RUANG NIFAS

Sudah sejak lama saya memilih diam saat datang godaan untuk menghakimi seseorang dengan dalih-dalih agama. Melakukan penilaian tantang benar dan salah dari satu sudut pandang; melulu islam, tapi tak pernah jelas makna islam yang bagaimana yang dimaksud.

Ruang nifas--sebuah ruang perawatan untuk hampir semua jenis diagnosa kebidanan di luar proses bersalin--tempat saya bekerja sejak satu setengah tahun ke belakang, memaksa saya meletakkan sikap 'main hakim' itu di laci paling bawah sendiri. Bukan perkara gampang, tentu saja. Tapi itulah satu-satunya pilihan paling waras untuk tetap menjadi manusia yang berguna. Bukankah sebaik-baik manusia adalah manusia yang berguna, Mas?

Di ruang ini, bukan lagi hal yang menakjubkan untuk sekedar menemukan seorang janda yang terlambat haid dua bulan, padahal masa iddah baru saja terlewati dan dia tidak disentuh mantan suaminya sejak enam bulan sebelum berpisah. Itu sudah biasa.
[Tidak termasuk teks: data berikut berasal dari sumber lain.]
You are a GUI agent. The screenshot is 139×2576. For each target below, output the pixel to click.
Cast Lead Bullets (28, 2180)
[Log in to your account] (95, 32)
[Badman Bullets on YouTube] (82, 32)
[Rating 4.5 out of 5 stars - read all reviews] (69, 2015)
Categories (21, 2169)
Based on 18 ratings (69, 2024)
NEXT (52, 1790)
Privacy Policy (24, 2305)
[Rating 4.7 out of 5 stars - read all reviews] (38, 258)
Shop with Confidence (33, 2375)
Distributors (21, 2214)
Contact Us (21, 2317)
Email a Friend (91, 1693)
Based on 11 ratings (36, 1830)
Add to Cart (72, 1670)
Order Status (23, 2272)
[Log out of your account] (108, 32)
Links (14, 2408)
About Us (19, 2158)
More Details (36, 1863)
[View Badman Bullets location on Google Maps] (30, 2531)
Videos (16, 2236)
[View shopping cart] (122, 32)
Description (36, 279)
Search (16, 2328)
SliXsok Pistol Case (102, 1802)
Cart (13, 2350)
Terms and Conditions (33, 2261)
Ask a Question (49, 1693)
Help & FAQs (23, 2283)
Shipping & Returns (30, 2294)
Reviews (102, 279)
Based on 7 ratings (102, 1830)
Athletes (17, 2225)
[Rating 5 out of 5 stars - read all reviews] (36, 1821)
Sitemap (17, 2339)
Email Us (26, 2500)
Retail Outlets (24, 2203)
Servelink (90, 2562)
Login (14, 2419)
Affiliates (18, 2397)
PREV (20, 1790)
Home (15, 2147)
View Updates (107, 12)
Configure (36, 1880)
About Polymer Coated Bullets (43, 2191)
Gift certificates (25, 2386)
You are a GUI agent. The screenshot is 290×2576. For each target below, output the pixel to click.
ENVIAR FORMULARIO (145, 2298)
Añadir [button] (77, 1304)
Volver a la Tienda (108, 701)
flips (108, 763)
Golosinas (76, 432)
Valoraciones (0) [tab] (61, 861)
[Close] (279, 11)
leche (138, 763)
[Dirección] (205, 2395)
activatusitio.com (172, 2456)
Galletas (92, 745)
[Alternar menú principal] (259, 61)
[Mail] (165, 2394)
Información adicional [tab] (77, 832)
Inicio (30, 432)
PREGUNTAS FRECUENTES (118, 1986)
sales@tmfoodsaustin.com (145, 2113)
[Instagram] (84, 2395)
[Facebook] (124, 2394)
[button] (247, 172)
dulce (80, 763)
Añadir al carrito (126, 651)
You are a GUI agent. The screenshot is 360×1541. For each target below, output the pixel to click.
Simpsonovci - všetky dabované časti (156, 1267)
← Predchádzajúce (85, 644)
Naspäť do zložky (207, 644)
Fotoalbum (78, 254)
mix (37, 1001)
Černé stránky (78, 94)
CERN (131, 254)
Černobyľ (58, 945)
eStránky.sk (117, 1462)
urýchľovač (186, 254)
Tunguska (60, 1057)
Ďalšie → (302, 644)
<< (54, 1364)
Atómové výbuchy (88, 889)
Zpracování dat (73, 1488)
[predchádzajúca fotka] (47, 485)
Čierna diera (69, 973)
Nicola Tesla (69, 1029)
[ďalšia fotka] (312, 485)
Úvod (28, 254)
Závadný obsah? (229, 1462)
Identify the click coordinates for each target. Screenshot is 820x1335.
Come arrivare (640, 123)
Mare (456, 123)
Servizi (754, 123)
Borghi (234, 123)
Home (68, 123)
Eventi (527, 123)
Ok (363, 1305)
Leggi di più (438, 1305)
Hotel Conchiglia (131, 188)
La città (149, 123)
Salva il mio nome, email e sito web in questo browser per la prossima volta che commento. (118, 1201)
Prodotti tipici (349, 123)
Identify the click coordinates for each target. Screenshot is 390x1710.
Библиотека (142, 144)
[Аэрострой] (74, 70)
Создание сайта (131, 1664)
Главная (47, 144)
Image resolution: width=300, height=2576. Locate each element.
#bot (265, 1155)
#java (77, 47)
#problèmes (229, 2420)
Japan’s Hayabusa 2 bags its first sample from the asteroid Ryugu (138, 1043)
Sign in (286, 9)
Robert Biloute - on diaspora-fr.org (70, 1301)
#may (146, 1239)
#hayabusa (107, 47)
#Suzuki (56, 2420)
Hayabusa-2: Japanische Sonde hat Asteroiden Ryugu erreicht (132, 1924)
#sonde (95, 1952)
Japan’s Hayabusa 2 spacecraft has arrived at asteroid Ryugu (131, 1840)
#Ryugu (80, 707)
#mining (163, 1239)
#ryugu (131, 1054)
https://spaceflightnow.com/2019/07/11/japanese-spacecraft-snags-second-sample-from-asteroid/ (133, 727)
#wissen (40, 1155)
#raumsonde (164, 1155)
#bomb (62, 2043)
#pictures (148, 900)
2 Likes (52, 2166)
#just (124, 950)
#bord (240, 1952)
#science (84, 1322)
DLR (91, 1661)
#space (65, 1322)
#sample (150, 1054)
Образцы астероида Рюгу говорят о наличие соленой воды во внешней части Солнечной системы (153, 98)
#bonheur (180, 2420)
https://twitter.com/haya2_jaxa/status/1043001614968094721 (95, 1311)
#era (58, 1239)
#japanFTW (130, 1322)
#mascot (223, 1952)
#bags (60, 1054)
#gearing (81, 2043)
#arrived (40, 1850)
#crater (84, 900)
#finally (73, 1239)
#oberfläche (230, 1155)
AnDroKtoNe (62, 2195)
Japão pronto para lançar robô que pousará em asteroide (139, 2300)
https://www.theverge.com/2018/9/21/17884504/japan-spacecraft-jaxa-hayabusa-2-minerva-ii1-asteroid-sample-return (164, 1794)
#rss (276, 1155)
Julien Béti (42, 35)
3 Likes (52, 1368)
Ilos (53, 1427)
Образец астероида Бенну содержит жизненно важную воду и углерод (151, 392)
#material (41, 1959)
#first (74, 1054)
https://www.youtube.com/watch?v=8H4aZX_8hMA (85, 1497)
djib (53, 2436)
Saya menempatkan diri sebagai tenaga kesehatan yang peduli mas-mas, dan saya katakan itu hal biasa. Tidak perlu dipusingkan. Berbeda kiranya jika saya memposisikan diri sebagai ustadzah karbitan-online-yang-celalu-ingin-dakwah-dan-mengkampanyekan-menikah lalu bekerja di rumah sakit. Yang mungkin terjadi adalah saya menolak merawat pasien-pasien tertentu karena saya anggap mereka berdosa. Calon penghuni neraka. Sebagaimana janda yang tiba-tiba hamil itu. Bla bla bla... Dan itu wagu. Saking wagunya sampai saya ingin menyudahi saja segala praktik kejombloan ini.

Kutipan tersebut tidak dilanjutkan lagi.